Em 6 de setembro de 1770, em pleno regime colonial, uma mulher negra escravizada no interior do Piauí ousou fazer algo impensável para sua época: escrever uma carta de denúncia ao governador da capitania. O documento, redigido por Esperança Garcia, tornou-se a mais antiga petição jurídica de que se tem notícia no país.
O texto foi enviado ao então governador Gonçalo Lourenço Botelho de Castro e descrevia abusos ocorridos na Fazenda Algodões, localizada no atual município de Oeiras, primeira capital do Piauí.
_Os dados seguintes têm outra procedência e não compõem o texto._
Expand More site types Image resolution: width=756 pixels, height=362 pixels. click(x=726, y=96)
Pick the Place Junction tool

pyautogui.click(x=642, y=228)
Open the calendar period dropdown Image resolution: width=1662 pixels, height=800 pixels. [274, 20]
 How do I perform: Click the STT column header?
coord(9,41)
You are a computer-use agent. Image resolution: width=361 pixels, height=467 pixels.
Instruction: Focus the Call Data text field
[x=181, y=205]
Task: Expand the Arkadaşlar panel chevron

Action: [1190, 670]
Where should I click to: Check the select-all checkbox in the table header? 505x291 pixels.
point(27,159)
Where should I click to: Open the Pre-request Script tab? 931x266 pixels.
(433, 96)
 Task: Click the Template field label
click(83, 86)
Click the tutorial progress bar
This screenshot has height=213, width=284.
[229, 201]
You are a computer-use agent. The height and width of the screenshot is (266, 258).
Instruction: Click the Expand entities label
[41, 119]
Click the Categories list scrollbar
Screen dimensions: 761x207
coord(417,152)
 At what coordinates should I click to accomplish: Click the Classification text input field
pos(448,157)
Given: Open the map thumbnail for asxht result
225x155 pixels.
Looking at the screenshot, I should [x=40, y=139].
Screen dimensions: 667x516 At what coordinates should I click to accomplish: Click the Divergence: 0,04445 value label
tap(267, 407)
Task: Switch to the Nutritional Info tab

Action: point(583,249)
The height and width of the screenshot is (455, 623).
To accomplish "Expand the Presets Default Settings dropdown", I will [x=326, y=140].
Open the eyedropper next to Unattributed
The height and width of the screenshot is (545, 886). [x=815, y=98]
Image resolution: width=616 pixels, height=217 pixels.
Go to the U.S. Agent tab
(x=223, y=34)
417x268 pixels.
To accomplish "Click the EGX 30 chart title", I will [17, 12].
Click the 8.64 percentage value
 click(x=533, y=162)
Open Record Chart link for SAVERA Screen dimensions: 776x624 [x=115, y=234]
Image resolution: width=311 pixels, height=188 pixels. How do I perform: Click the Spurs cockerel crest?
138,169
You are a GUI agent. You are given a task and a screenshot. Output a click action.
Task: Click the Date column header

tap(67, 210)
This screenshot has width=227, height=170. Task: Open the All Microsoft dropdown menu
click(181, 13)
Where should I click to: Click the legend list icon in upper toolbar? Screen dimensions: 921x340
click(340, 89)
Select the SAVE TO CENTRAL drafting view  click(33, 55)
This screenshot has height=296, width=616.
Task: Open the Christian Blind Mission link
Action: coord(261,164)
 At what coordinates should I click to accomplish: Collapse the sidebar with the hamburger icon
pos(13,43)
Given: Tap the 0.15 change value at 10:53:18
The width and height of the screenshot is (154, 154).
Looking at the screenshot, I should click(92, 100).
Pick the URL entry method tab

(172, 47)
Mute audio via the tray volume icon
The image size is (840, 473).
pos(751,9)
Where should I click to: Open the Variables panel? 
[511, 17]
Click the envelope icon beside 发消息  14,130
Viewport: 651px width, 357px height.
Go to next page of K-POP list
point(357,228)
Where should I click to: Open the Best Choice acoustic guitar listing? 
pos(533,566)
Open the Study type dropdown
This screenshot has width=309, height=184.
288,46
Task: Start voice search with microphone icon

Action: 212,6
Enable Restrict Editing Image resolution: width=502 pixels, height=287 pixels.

Na carta, Esperança denunciava castigos físicos, a separação de sua família, a exploração do trabalho forçado e a impossibilidade de exercer a fé. A linguagem simples, mas objetiva, conferiu caráter jurídico ao documento, revelando não apenas a dor de uma mulher, mas a consciência de seus direitos.
PIONEIRA
Por sua estrutura e finalidade, o documento é considerado o primeiro registro de uma mulher atuando como advogada no Brasil — a carta é considerada o “primeiro habeas corpus do Brasil”. Esperança Garcia é reconhecida hoje como a primeira advogada do país, um símbolo de resistência e da luta por justiça.
RESISTÊNCIA
Mais de 250 anos depois, o gesto de Esperança segue ecoando. Sua carta é estudada em escolas, universidades e centros de pesquisa como exemplo de protagonismo feminino e negro em uma época de silenciamento.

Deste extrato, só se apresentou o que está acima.